L’intensité et la vitesse sont essentielles, mais les Tchèques ont tendance à ralentir le jeu, déclare l’expert Jirkal après la Pologne.

Bien que le match nul obtenu à Varsovie face à l’équipe polonaise ait rapproché l’équipe nationale d’une participation à l’Euro en Allemagne, ce n’était pas un bon match de la part des Tchèques. « Nous n’avons pas bien joué. Nous avons manqué de mouvement et d’approvisionnement », a observé Miroslav Jirkal (67 ans), ancien analyste de l’équipe nationale pour l’entraîneur Karel Brückner.

Que pensez-vous de la performance de l’équipe tchèque en Pologne ?

« Le résultat est tel qu’il nous permet de prendre un point lors du dernier match et de nous qualifier pour l’Euro. Mais je n’ai pas aimé la première mi-temps. Les nôtres n’ont pas bien joué, surtout dans la phase de transition. Là, malheureusement, ça se répète, on joue lentement, c’est une mauvaise offre ».

D’après vous, quel était le principal problème avant la pause ?

« La défense a plutôt bien joué.
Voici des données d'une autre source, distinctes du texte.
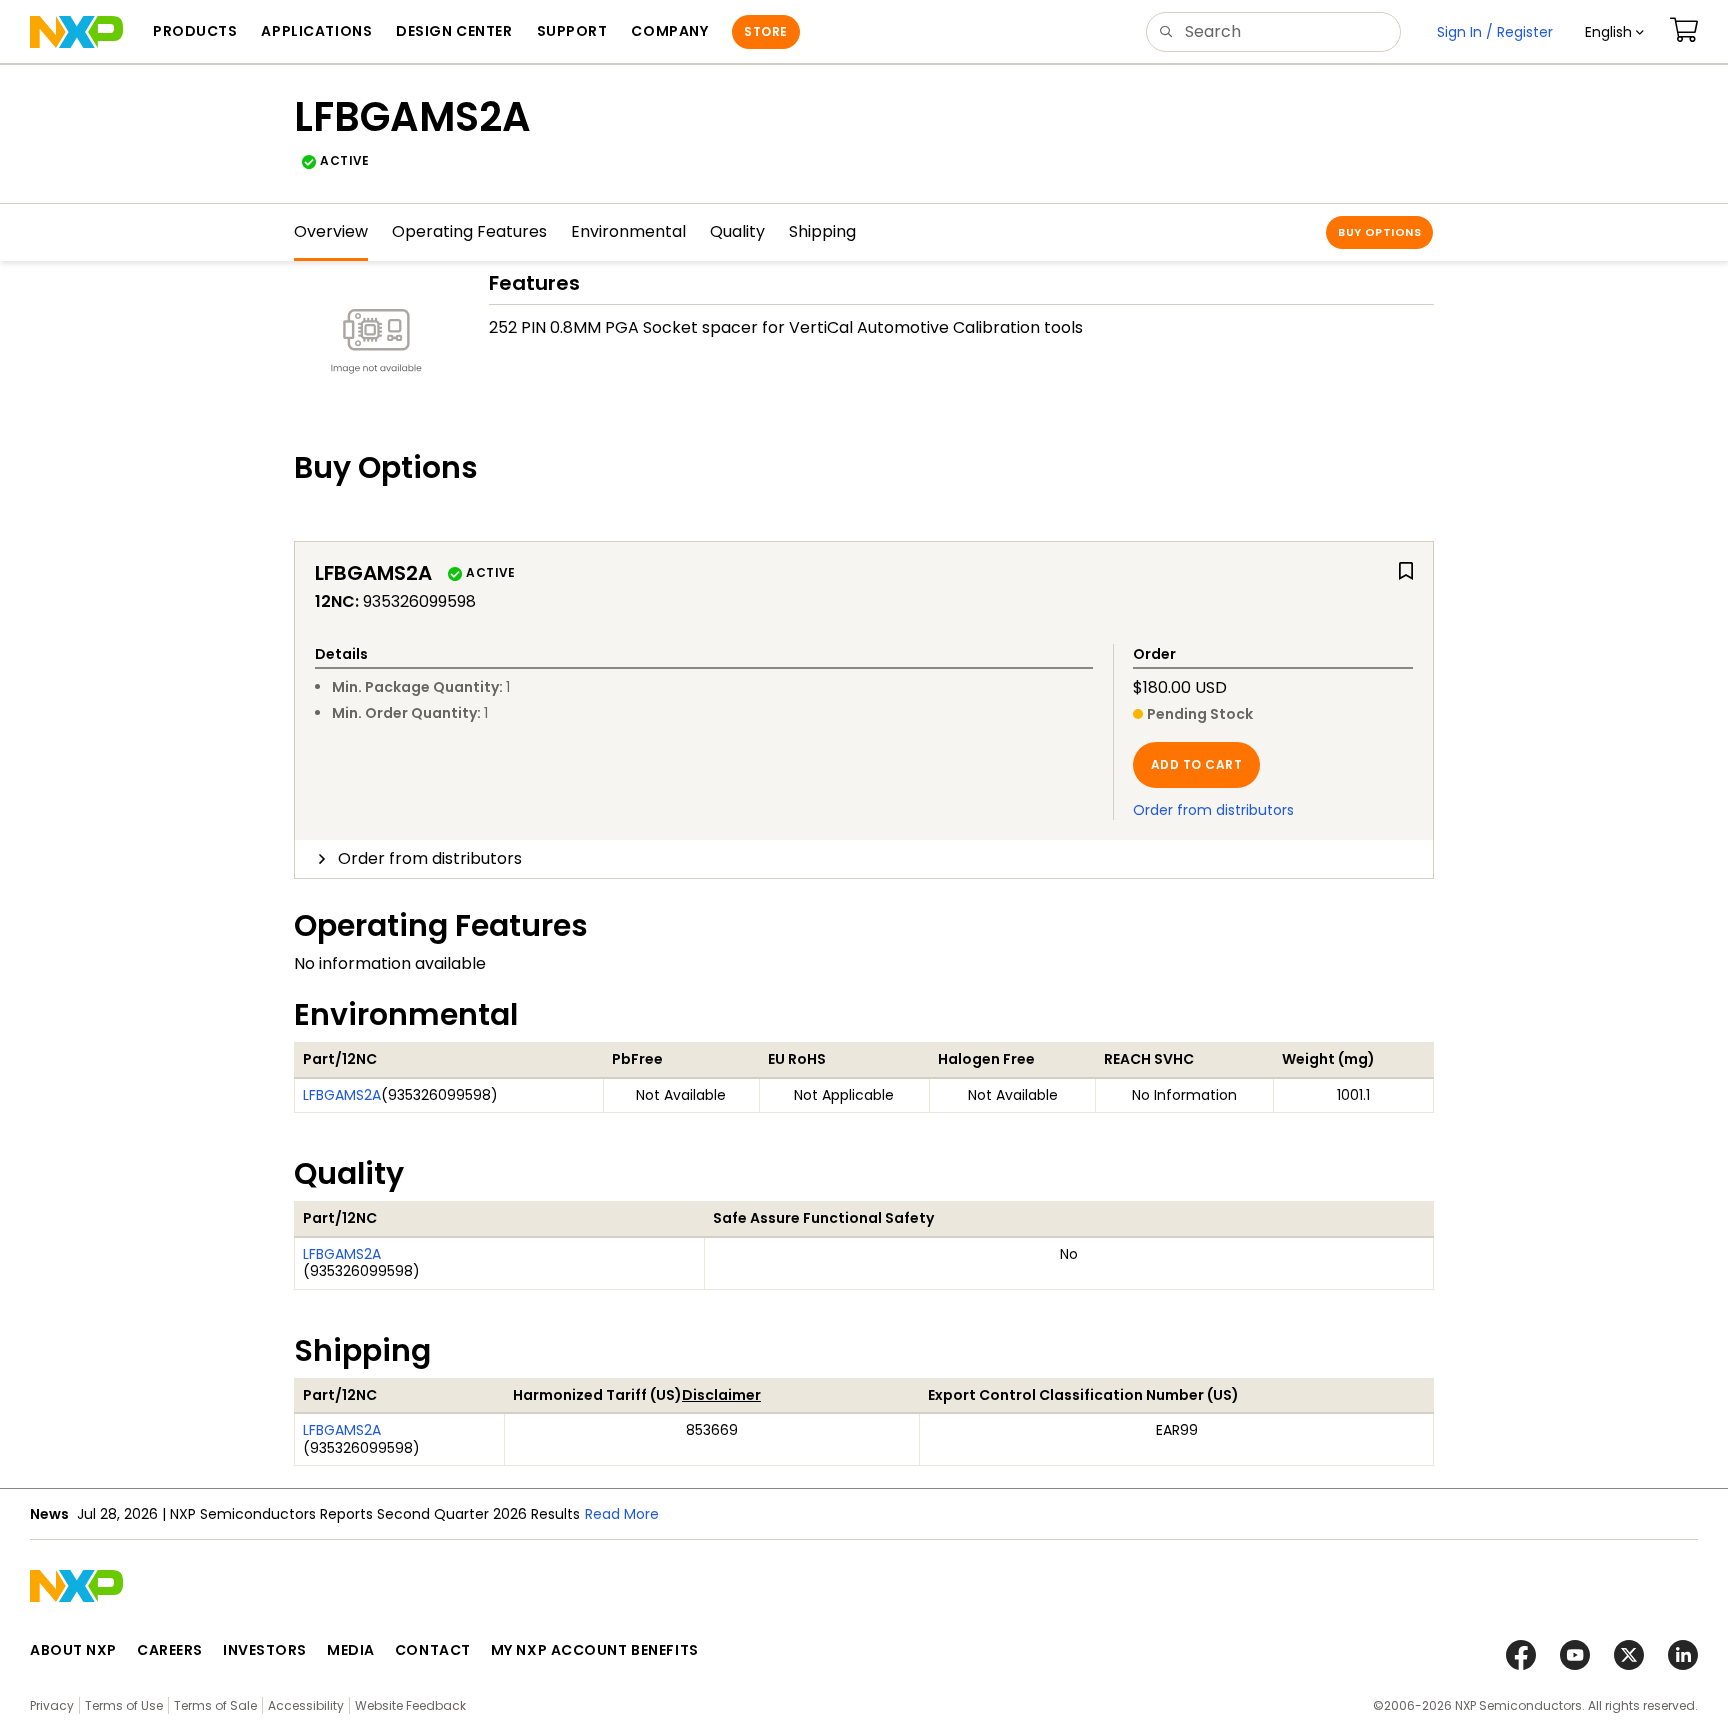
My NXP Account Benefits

Je ne peux rien lui reprocher, les gars ont été très cohérents. Mais dans la phase de transition, nous n’avons pas utilisé les attaquants. Nous leur avons laissé le champ libre. La défense polonaise, composée de joueurs de grande taille, s’en est accommodée. Nous avons commis l’erreur de ne pas donner le ballon dans les pieds des attaquants. Nous n’avons pas réussi à faire sortir le ballon du terrain, il n’y a pas eu de mécanisme de transition. C’est dommage, c’est pour cela que les Polonais ont été meilleurs en première mi-temps. De plus, ils ont exercé un pressing haut, les nôtres n’ont pas su le gérer jusqu’à la pause ».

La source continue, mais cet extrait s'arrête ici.